• VERSTÄNDNIS PRÜFEN
1 > Wie viel Tabak hatte der 57-Jährige laut Übungstext in dem Keller in Essen versteckt?
2 > Erkläre anhand des Übungstexts, wie das geheime Lager in Essen gefunden wurde.
3 > Gib den Abschnitt des Übungstexts wieder, der mit „Ein 57-Jähriger hatte“ beginnt und bis „Lager schnell entdeckt.“ reicht. Tausche dabei „Keller“ gegen „Schuppen“.

• ÜBUNGSTEXT
Zoll-Hund erschnüffelt dicken Fund!

Essen/Gelsenkirchen/Köln/Neuss - Der Zoll hat bei drei Verdächtigen im Ruhrgebiet mehr als 500 Kilogramm gefälschten und unversteuerten Wasserpfeifentabak sichergestellt.

Der Zoll-Hund konnte die illegalen Lager aufspüren.
Der Zoll-Hund konnte die illegalen Lager aufspüren.  © Zoll Essen

Ein 57-Jähriger hatte rund 300 Kilo Tabak in einem Keller in Essen versteckt, wie das Zollfahndungsamt Essen am Freitag mitteilte.

Ein Spürhund habe das geheime Lager schnell entdeckt.

In der Gelsenkirchener Wohnung eines 32-Jährigen fanden die Beamten 10 Kilo Tabak - und einen Autoschlüssel.

Einträge des Datensatzes:
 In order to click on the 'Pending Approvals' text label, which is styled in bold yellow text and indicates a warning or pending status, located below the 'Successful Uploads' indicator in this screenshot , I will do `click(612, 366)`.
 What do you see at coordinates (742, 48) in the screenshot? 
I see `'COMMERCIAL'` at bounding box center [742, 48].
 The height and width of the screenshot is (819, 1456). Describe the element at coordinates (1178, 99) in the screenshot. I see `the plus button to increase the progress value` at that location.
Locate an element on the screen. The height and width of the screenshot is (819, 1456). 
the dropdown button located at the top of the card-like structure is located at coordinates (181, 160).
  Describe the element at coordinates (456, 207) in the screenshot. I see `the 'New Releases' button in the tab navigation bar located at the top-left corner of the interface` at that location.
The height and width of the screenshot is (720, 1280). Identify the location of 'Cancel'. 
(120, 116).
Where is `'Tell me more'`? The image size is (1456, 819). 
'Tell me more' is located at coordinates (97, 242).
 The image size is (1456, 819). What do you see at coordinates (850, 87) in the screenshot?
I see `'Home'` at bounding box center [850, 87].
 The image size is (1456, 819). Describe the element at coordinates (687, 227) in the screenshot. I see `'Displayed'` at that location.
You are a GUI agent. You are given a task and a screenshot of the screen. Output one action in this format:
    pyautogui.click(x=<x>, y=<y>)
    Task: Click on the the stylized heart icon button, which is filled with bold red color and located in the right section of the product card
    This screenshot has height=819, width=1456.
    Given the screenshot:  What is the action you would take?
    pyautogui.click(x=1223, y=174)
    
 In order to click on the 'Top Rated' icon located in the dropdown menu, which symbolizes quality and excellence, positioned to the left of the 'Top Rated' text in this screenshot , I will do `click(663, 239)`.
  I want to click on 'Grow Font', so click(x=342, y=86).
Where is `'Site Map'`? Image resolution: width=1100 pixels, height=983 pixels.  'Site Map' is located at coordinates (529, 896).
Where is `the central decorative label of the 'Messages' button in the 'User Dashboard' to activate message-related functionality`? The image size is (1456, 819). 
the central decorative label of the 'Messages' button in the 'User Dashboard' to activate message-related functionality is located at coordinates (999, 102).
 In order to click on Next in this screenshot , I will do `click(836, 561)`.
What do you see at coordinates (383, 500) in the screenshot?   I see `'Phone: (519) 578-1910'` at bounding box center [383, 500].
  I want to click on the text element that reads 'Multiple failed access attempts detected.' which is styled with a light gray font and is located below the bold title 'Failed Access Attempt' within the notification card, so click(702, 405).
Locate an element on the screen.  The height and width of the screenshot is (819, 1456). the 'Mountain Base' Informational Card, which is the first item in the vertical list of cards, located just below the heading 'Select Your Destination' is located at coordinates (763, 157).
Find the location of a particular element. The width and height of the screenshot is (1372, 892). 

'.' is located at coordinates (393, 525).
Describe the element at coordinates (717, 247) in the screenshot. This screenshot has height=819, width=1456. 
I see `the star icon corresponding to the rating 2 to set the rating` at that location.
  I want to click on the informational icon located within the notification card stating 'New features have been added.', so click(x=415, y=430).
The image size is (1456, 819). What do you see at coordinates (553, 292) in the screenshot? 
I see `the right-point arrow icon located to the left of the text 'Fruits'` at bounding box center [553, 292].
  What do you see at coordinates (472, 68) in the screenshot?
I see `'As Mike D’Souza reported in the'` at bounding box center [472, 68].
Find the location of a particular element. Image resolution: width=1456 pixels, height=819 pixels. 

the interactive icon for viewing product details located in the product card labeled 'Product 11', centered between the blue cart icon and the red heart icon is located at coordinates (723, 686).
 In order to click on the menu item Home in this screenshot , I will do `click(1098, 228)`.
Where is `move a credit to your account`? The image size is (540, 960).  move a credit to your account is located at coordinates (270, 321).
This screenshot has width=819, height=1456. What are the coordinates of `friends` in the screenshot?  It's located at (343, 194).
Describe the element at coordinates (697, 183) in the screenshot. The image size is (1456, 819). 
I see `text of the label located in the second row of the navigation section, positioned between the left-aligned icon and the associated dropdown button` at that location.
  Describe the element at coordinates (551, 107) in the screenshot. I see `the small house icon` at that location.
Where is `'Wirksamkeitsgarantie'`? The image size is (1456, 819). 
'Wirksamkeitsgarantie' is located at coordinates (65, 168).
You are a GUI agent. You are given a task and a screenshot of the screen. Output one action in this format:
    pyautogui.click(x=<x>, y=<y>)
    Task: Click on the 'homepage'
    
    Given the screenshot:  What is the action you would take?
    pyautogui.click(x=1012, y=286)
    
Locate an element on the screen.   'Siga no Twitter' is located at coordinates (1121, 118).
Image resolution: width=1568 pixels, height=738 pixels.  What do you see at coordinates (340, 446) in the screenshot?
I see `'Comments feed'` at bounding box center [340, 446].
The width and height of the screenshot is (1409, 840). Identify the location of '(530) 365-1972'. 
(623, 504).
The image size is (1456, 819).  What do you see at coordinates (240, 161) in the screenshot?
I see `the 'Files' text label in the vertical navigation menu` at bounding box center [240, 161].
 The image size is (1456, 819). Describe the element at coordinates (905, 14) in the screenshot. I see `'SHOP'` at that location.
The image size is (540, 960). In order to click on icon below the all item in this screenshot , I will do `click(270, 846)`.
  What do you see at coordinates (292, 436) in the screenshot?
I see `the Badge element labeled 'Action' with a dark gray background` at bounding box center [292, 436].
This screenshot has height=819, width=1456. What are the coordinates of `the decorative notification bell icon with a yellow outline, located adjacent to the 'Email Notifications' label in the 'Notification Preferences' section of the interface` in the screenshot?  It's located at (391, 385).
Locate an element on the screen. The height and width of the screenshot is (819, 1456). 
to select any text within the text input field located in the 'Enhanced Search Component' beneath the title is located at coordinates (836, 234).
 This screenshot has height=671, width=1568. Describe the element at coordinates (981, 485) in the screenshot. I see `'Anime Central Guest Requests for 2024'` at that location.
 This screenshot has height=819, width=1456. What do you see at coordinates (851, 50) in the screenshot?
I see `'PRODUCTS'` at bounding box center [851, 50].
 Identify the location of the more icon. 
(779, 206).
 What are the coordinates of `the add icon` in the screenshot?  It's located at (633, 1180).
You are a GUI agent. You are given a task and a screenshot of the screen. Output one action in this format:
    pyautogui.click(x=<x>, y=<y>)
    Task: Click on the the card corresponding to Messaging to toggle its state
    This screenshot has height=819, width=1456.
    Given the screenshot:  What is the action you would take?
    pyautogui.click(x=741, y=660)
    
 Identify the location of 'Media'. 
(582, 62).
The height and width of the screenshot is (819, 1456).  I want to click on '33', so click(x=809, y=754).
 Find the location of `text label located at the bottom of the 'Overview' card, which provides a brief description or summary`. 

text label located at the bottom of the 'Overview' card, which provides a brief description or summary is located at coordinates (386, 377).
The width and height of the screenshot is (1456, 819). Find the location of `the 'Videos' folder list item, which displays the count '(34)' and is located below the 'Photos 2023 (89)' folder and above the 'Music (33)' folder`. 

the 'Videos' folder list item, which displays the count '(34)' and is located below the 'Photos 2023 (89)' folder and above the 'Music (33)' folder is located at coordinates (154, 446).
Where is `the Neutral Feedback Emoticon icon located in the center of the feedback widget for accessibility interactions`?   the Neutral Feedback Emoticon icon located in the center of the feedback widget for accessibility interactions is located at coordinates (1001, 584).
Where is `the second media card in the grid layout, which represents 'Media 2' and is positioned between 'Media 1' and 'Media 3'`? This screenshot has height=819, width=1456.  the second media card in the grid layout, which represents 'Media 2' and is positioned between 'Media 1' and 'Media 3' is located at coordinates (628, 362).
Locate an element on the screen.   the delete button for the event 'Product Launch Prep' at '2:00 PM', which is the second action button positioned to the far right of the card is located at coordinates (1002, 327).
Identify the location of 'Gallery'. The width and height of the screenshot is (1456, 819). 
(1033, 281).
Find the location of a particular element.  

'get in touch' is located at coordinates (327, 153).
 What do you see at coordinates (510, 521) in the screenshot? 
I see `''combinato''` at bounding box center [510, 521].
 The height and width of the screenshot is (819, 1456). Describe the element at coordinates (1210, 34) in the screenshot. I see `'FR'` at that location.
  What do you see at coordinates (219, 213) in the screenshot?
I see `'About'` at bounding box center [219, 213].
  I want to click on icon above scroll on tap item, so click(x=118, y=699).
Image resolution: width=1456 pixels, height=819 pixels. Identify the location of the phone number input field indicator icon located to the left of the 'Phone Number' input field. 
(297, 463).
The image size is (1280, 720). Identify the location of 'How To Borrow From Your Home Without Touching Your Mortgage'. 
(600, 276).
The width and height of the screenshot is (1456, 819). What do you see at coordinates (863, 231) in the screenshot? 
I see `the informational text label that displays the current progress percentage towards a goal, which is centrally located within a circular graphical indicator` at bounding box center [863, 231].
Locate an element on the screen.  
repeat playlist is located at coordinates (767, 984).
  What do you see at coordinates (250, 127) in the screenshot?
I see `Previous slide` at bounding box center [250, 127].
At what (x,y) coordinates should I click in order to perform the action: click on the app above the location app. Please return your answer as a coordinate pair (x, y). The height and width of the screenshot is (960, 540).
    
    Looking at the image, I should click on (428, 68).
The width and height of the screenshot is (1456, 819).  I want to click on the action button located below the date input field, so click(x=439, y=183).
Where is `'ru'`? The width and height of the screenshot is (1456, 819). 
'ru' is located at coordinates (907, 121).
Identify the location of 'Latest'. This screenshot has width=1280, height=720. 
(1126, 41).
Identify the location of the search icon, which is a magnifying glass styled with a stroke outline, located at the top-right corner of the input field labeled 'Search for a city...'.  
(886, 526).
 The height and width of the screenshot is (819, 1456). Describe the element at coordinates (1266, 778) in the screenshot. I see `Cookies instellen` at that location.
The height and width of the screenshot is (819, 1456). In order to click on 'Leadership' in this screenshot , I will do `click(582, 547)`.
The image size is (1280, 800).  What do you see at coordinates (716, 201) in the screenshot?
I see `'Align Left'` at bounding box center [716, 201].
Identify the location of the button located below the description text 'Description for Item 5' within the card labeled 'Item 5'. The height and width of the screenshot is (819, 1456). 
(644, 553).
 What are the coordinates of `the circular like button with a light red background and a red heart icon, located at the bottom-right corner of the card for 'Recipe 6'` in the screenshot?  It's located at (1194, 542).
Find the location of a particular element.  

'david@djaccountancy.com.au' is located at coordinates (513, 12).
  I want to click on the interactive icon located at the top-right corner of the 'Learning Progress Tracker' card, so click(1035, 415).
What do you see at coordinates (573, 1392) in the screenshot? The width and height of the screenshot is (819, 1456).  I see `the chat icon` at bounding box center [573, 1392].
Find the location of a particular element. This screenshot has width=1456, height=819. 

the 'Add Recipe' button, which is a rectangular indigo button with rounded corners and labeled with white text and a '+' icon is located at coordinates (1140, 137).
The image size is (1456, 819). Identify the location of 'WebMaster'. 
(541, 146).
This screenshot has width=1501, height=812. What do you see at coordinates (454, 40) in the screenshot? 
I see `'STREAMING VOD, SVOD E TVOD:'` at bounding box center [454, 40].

• ERGEBNISSE
1 > Rund 300 Kilo.

2 > Ein Spürhund hat das geheime Lager schnell entdeckt. Die Bildunterschrift sagt dazu, dass der Zoll-Hund die illegalen Lager aufspüren konnte.

3 >
Ein 57-Jähriger hatte rund 300 Kilo Tabak in einem Schuppen in Essen versteckt, wie das Zollfahndungsamt Essen am Freitag mitteilte.

Ein Spürhund habe das geheime Lager schnell entdeckt.